Dynamic QR codes in TYPO3 – why the resolver changes everything
The problem with regular QR codes
QR codes on printed materials have a fundamental problem: they're immutable. Anyone who encodes a URL directly into a QR code and prints it on flyers, trade show banners, or product packaging is locked in. If the target URL changes – a new campaign landing page, a domain migration, a site restructure – the QR code is worthless. Reprint everything or throw the old material away.
For one-off campaigns that's acceptable.
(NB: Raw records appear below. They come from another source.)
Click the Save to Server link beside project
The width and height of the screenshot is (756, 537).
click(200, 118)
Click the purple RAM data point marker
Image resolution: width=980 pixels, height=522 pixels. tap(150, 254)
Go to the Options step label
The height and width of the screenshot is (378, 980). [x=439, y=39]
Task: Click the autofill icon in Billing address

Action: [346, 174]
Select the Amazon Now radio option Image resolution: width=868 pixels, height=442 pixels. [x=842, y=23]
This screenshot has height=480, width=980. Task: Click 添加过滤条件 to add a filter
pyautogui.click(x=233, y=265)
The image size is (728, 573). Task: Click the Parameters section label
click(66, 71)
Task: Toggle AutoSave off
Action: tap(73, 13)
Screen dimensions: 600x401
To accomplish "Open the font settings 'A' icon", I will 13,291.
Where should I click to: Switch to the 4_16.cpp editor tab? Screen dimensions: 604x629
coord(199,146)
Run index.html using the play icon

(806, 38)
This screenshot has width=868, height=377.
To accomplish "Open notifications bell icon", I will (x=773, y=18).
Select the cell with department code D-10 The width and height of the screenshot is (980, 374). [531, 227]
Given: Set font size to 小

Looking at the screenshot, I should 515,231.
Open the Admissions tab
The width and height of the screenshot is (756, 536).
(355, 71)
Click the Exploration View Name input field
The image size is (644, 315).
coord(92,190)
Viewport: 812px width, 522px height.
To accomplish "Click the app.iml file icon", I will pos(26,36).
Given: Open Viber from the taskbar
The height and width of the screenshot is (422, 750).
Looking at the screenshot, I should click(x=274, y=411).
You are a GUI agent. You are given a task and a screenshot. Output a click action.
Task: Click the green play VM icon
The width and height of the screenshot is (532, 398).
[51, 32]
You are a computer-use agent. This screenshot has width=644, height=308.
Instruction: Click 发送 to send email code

But for anything with a longer lifespan – brochures, business cards, signage, product inserts – it's a real problem. That's exactly what led me to build a custom TYPO3 extension for this.
The solution: a stable resolver instead of a direct URL
The core principle is simple: the QR code doesn't contain the final target URL, but a short resolver URL that stays permanently stable:
/q/{uid}/{hash}
This URL never changes. What can change is the destination behind it – the target_url in the backend. An editor updates the target URL and saves – and all already-printed QR codes automatically point to the new page.
How the resolver works technically
The extension registers a custom TYPO3 middleware that intercepts requests to /q/... before TYPO3 starts its normal rendering. The flow on every scan:
- Scanner opens
/q/123/1a2b3c4d - Middleware validates UID and HMAC hash
- QR record is loaded
- Scan is tracked server-side
- Middleware responds with a
302redirect totarget_url
The HMAC hash in the resolver path protects against guessing other QR UIDs. Every QR code has an individual hash that is verified server-side.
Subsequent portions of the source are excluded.